[BEGIN ARTICLE]
Antoine Pitrou / @pitrou: Should I try something else?

asfimport commented 2 years ago

Luis Morales: try with local filesystem, with the -v options, something like this:


docker run -v /cto/ring/data:/usr/src/app/localData -v /cto/ring/metadata:/usr/src/app/localMetadata -p 8000:8000 -e SSL=TRUE -e ENDPOINT=s3.scality.test -e LOG_LEVEL=trace -e REMOTE_MANAGEMENT_DISABLE=1 zenko/cloudserver

 

when running 


f.create_dir('bucket')

 i get this error:


OSError: When creating bucket 'bucket': AWS Error [code 100]: Unable to parse ExceptionName: MalformedXML Message: The XML you provided was not well-formed or did not validate against our published schema.
asfimport commented 2 years ago

Antoine Pitrou / @pitrou: Hmm, but what should the "data directory" and "metadata directory" contain? Just empty directories?

asfimport commented 2 years ago

Luis Morales: those folders are for scality. it uses it own internal structure to store both the data and the metadata. it's the S3 layer that translates that structures to S3-like structure of buckets and files...

 

in my use case i create the buckets and store the parquets using s3cmd.

asfimport commented 2 years ago

Luis Morales: The thing is that Im not using pyarrow to create dir's as in your use case... in my test I use s3cmd to create folders and move files, in our production use case I'll use parquet files generated with Apache Spark with Hive partitioning

 

asfimport commented 2 years ago

Antoine Pitrou / @pitrou: I tried reproducing by creating a single file in an empty bucket using s3cmd:


$ s3cmd --no-ssl --host=localhost:8000 --host-bucket="%(bucket)s.localhost:8000" --access_key=accessKey1 --secret_key=verySecretKey1 put setup.cfg s3://bucket/foo/bar.txt
upload: 'setup.cfg' -> 's3://bucket/foo/bar.txt'  [1 of 1]
 1075 of 1075   100% in    0s   109.75 kB/s  done

And it still works properly with PyArrow:


>>> f = fs.S3FileSystem(scheme='http', access_key='accessKey1', secret_key='verySecretKey1', endpoint_override='localhost:8000')
>>> f.get_file_info(fs.FileSelector('/', recursive=True))
[<FileInfo for 'bucket': type=FileType.Directory>,
 <FileInfo for 'bucket/foo': type=FileType.Directory>,
 <FileInfo for 'bucket/foo/bar.txt': type=FileType.File, size=1075>]
>>> f.get_file_info('bucket')
[END ARTICLE]
[BEGIN DATA SECTION]
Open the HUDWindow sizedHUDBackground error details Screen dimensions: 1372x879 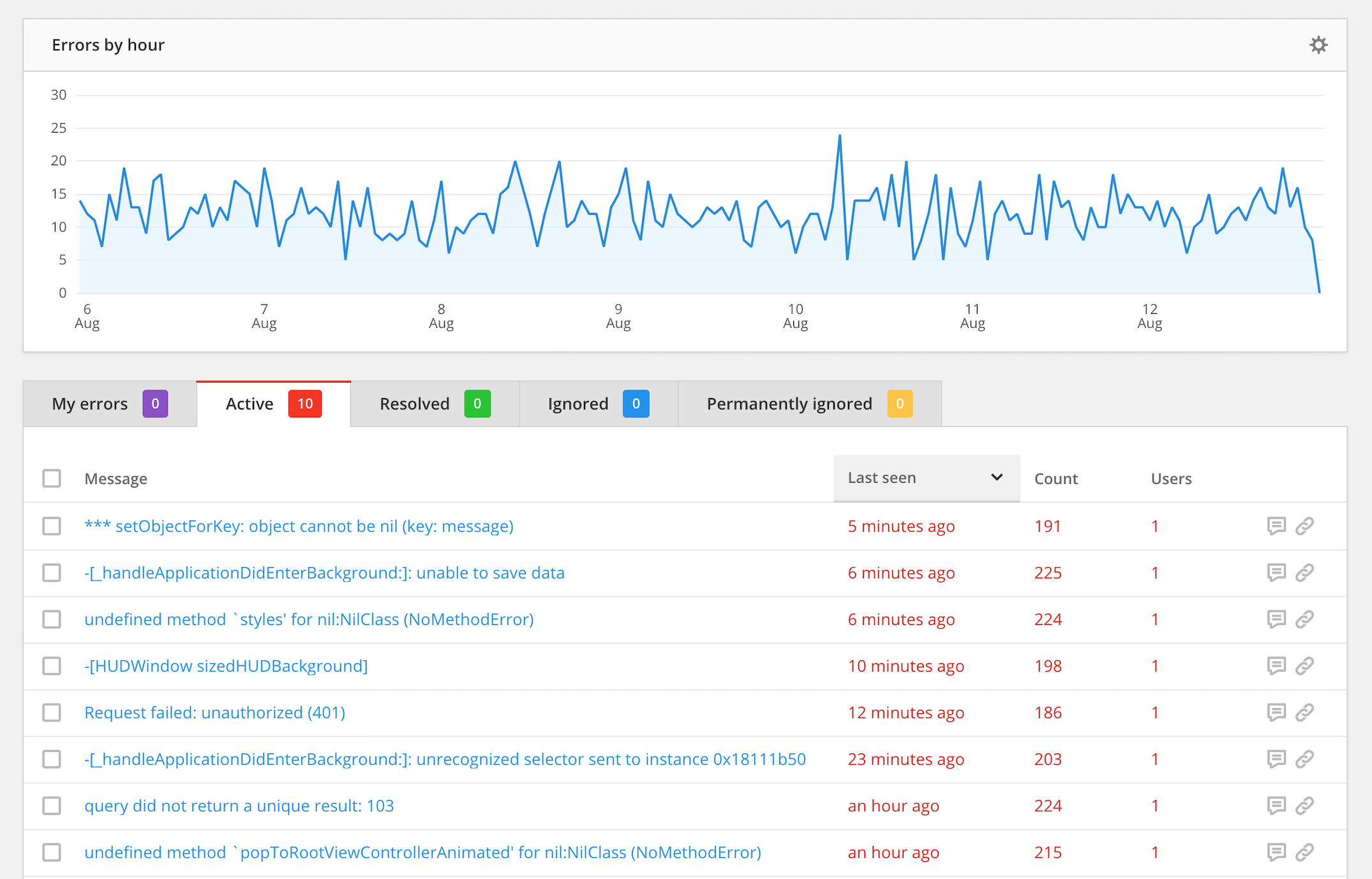(226, 666)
[END DATA SECTION]
• [THINGS TO DO]:
**a)** Reproduce the passage of the PyArrow S3 thread that begins at the words "docker run -v" and stops after the words "our published schema.".
**b)** Carry the PyArrow S3 thread forward, starting right after its last line.

• [WRITTEN ANSWERS]:
**a)**
docker run -v /cto/ring/data:/usr/src/app/localData -v /cto/ring/metadata:/usr/src/app/localMetadata -p 8000:8000 -e SSL=TRUE -e ENDPOINT=s3.scality.test -e LOG_LEVEL=trace -e REMOTE_MANAGEMENT_DISABLE=1 zenko/cloudserver

 

when running 


f.create_dir('bucket')

 i get this error:


OSError: When creating bucket 'bucket': AWS Error [code 100]: Unable to parse ExceptionName: MalformedXML Message: The XML you provided was not well-formed or did not validate against our published schema.

**b)**
<FileInfo for 'bucket': type=FileType.Directory>
>>> f.get_file_info('bucket/foo')
<FileInfo for 'bucket/foo': type=FileType.Directory>
>>> f.get_file_info('bucket/foo/bar.txt')
<FileInfo for 'bucket/foo/bar.txt': type=FileType.File, size=1075>

even though s3cmd itself doesn't see the "directory":


$ s3cmd --no-ssl --host=localhost:8000 --host-bucket="%(bucket)s.localhost:8000" --access_key=accessKey1 --secret_key=verySecretKey1 info s3://bucket/foo
ERROR: S3 error: 404 (Not Found)
asfimport commented 2 years ago

Luis Morales: I've tried your tests but with local storage, not memory (and with SSL).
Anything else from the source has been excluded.